In case you have more than one SPECTRA_FILE
you can specify that like this:
##### PARAMETERS #####
# name of the mgf file containing the MS2 spectra
SPECTRA_FILE = ["20220215_Eclipse_LC6_PepMap50cm-cartridge_mainlib_DSSO_3CV_stepHCD_OT_001.mgf",
"20220215_Eclipse_LC6_PepMap50cm-cartridge_mainlib_DSSO_3CV_stepHCD_OT_002.mgf"]
# name of the CSM file exported from Proteome Discoverer
CSMS_FILE = "20220215_Eclipse_LC6_PepMap50cm-cartridge_mainlib_DSSO_3CV_stepHCD_OT_001.xlsx"
# name of the experiment / run (any descriptive text is allowed)
RUN_NAME = "20220215_Eclipse_LC6_PepMap50cm-cartridge_mainlib_DSSO_3CV_stepHCD_OT_001-(1)"
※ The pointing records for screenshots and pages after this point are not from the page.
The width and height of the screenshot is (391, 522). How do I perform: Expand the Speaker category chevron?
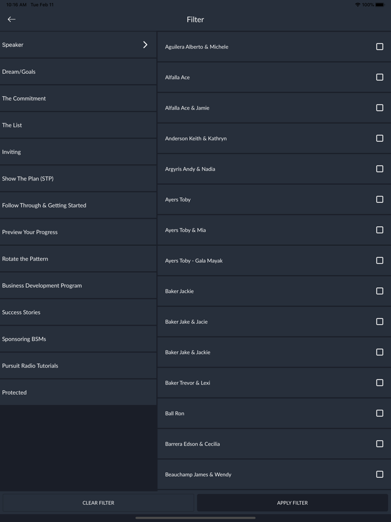[145, 45]
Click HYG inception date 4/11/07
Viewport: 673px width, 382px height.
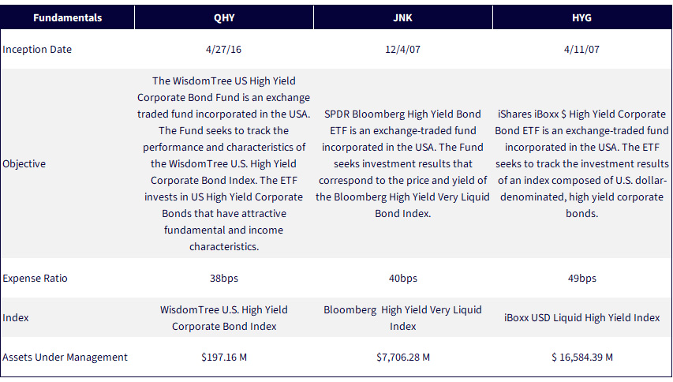click(x=581, y=50)
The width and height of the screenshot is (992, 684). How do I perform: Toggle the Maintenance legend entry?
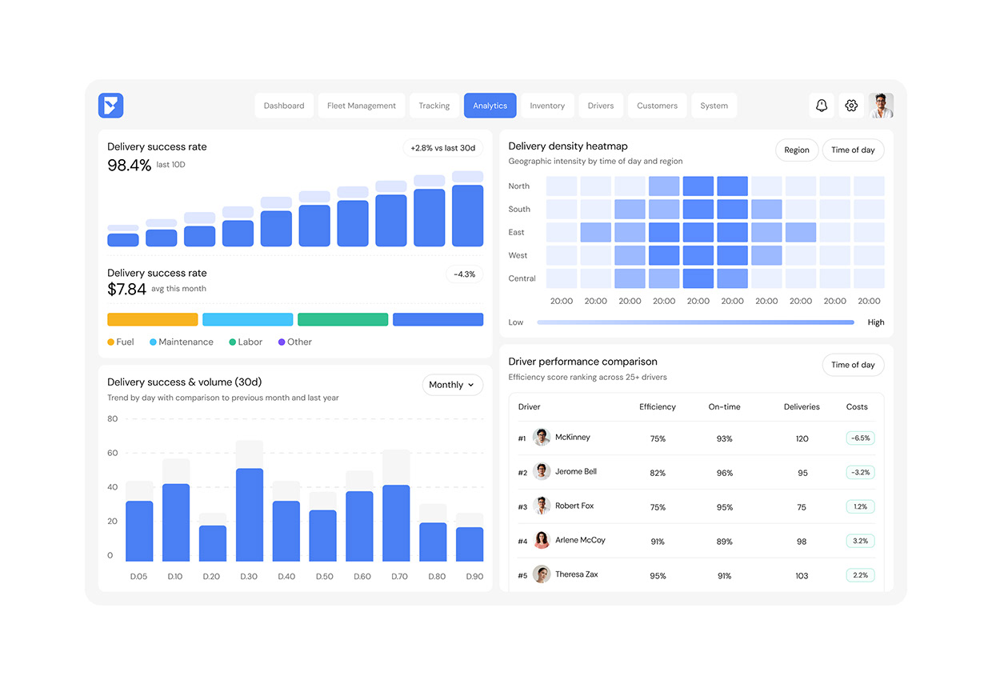tap(181, 342)
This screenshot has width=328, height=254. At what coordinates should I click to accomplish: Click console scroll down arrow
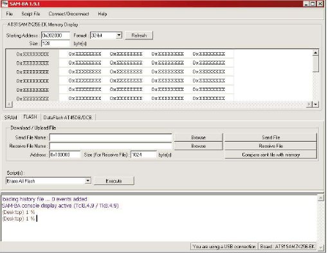pyautogui.click(x=320, y=248)
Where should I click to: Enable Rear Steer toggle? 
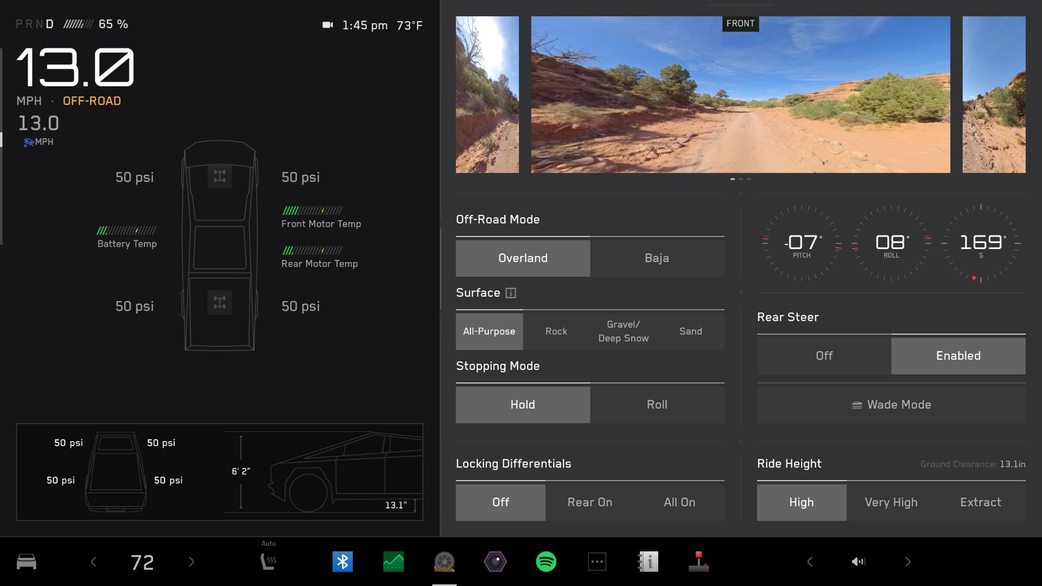point(958,355)
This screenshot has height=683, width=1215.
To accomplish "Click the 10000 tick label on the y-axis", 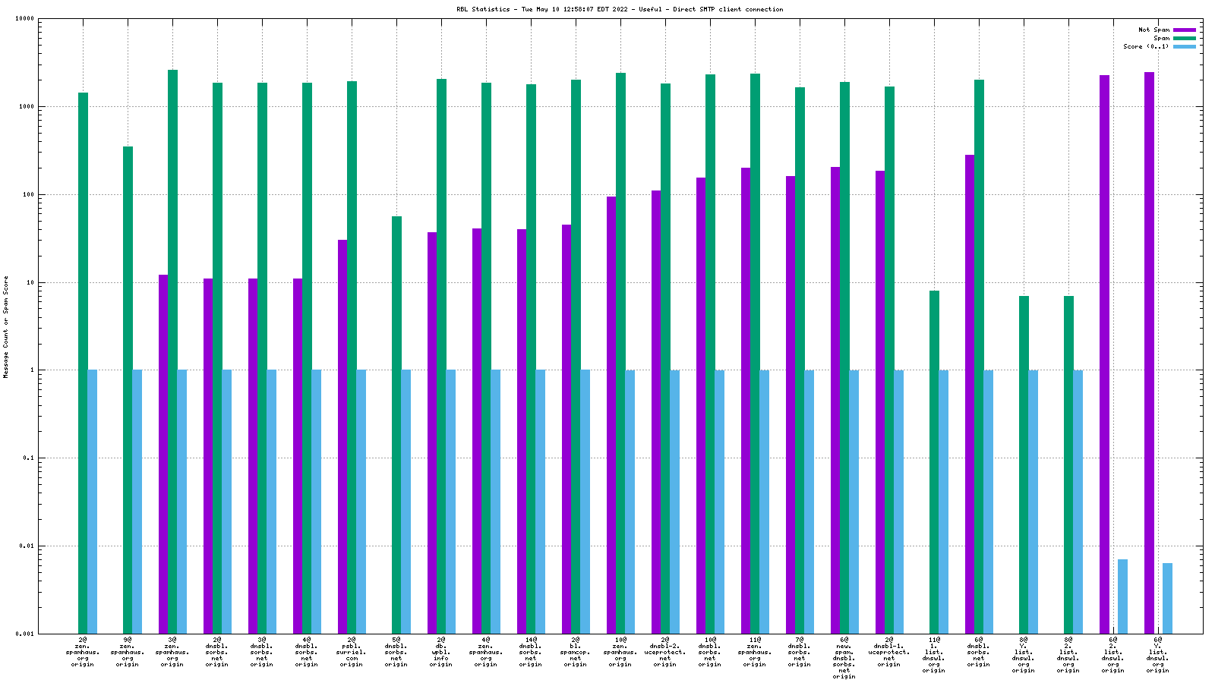I will (x=26, y=19).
# name of the sample organism that should be reported in the spectral library
ORGANISM = "Homo sapiens"
# name of the crosslink modification
CROSSLINKER = "DSSO"
# possible modifications and their monoisotopic masses
MODIFICATIONS = \
{"Oxidation": [15.994915],
"Carbamidomethyl": [57.021464],
"DSSO": [54.01056, 85.98264, 103.99320]}
# modifications mapping for xiFDR sequences
MODIFICATIONS_XI = \
{"Ccm": ["C", "Carbamidomethyl"],
"Mox": ["M", "Oxidation"]}
# expected ion types (any of a, b, c, x, y, z)
ION_TYPES = ("b", "y")
# maximum expected charge of fragment ions
MAX_CHARGE = 4
# tolerance for matching peaks
MATCH_TOLERANCE = 0.02
# parameters for calculating iRT
iRT_PARAMS = {"iRT_m": 1.3066, "iRT_t": 29.502}
# regex pattern used for parsing scan number from the spectrum title
PARSER_PATTERN = "\\.\\d+\\."
If you are using the MS Annika Spectral Library exporter script please cite:
MS Annika 2.0 Identifies Cross-Linked Peptides in MS2–MS3-Based Workflows at High Sensitivity and Specificity
Micha J. Birklbauer, Manuel Matzinger, Fränze Müller, Karl Mechtler, and Viktoria Dorfer
Journal of Proteome Research 2023 22 (9), 3009-3021
DOI: 10.1021/acs.jproteome.3c00325
If you are using MS Annika please cite as described here.